Francis’s openness to revisiting, and even revising, Church teachings—and to the disagreements that prospect calls forth—may be the most consequential development of his pontificate, the one that truly sets him apart from his predecessors. John Paul and Benedict, and many of the several hundred bishops whom they appointed, sought to tamp down Catholics’ sincere struggles with Church teachings; they disciplined Catholic theologians who kept on speaking and writing about certain issues—Father Jacques Dupuis and Father Peter Phan, on the Church’s relationship to non-Christian religions; Sister Elizabeth A. Johnson, on the gendered impressions of God the Father; Sister Margaret Farley, on sexual ethics—by initiating inquiries about the individuals’ work aimed at restricting their ability to write and teach. Meanwhile, the bishops, who are meant to be teachers of the faith, engaged with questions on complex subjects simply by repeating the Vatican formulae (on in-vitro fertilization, for example, “which the Church has clearly and unequivocally judged to be immoral”).
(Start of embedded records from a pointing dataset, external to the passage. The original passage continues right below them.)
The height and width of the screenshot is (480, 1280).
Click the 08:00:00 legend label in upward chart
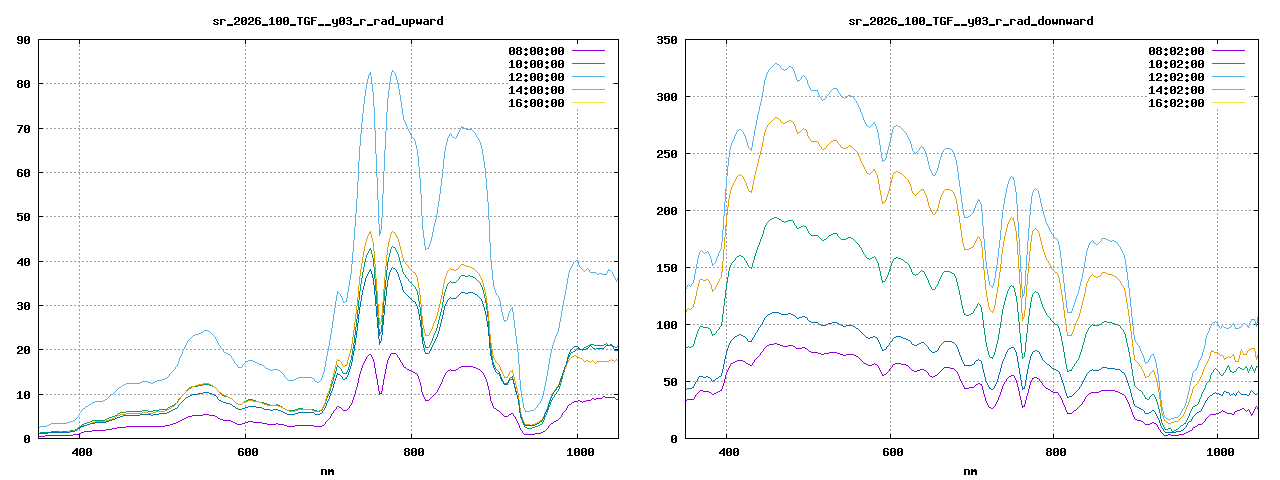[x=536, y=51]
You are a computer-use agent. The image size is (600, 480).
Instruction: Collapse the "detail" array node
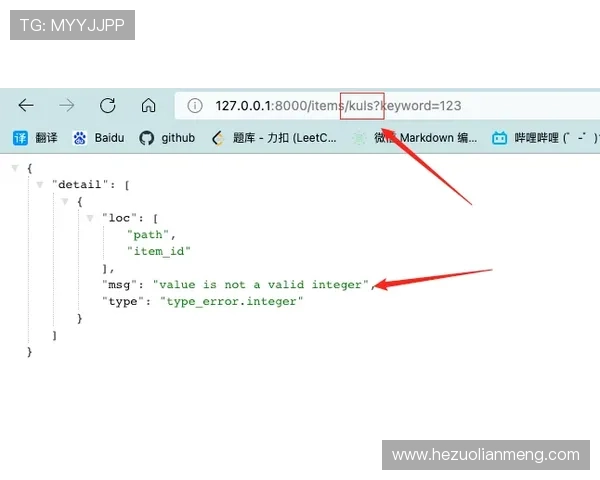[x=40, y=184]
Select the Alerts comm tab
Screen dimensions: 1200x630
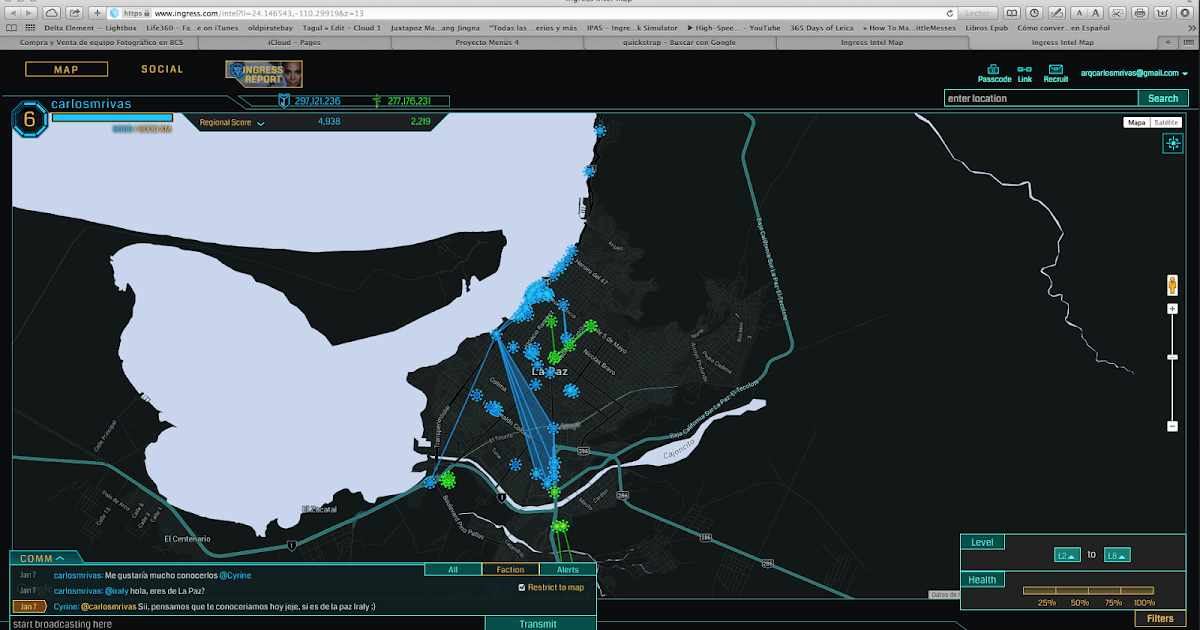click(566, 569)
By 2008, when Benedict visited the United States, in a trip thick with pageantry, the lockdown on challenges to papal authority seemed to have prevailed to such a degree that Catholics working in fields that involve free and open inquiry—academia, science and medicine, politics, and the media—would have to live their religious lives in defiance of a Vatican that assuredly would not change.

Pope Francis hasn’t dismantled the traditionalists’ project, just backed away from it. He recognizes that formal papal decrees have limited influence and that the individual’s act of conscientious soul-searching on urgent moral questions is the stuff of religious life, as it is of life broadly. And, for the most part, he has refused to be provoked by those who insist otherwise. In 2016, after four traditionalist cardinals issued a document proposing that Francis’s approach to divorce and remarriage risked heresy, he just coolly let the controversy play out. He has done much the same with regard to Archbishop Carlo Maria Viganò, a former Vatican diplomat who, since 2018, has decried Francis’s pontificate in a series of inflammatory statements that, among other things, have accused him—and not so much his predecessors—of turning a blind eye to clerical sex abuse and also insinuated that he is in the grip of the Antichrist. In the United States, Viganò’s last diplomatic posting, more than two dozen bishops have made statements supporting him or posted approving comments on parish Web sites and social-media pages. But Francis has not disciplined Viganò and his supporters; months after the allegations were first made public he denied them, though not before urging journalists to examine the case for themselves. (More recently, Viganò has also put out written missives endorsing conspiracy theories about the coronavirus pandemic and the war in Ukraine.)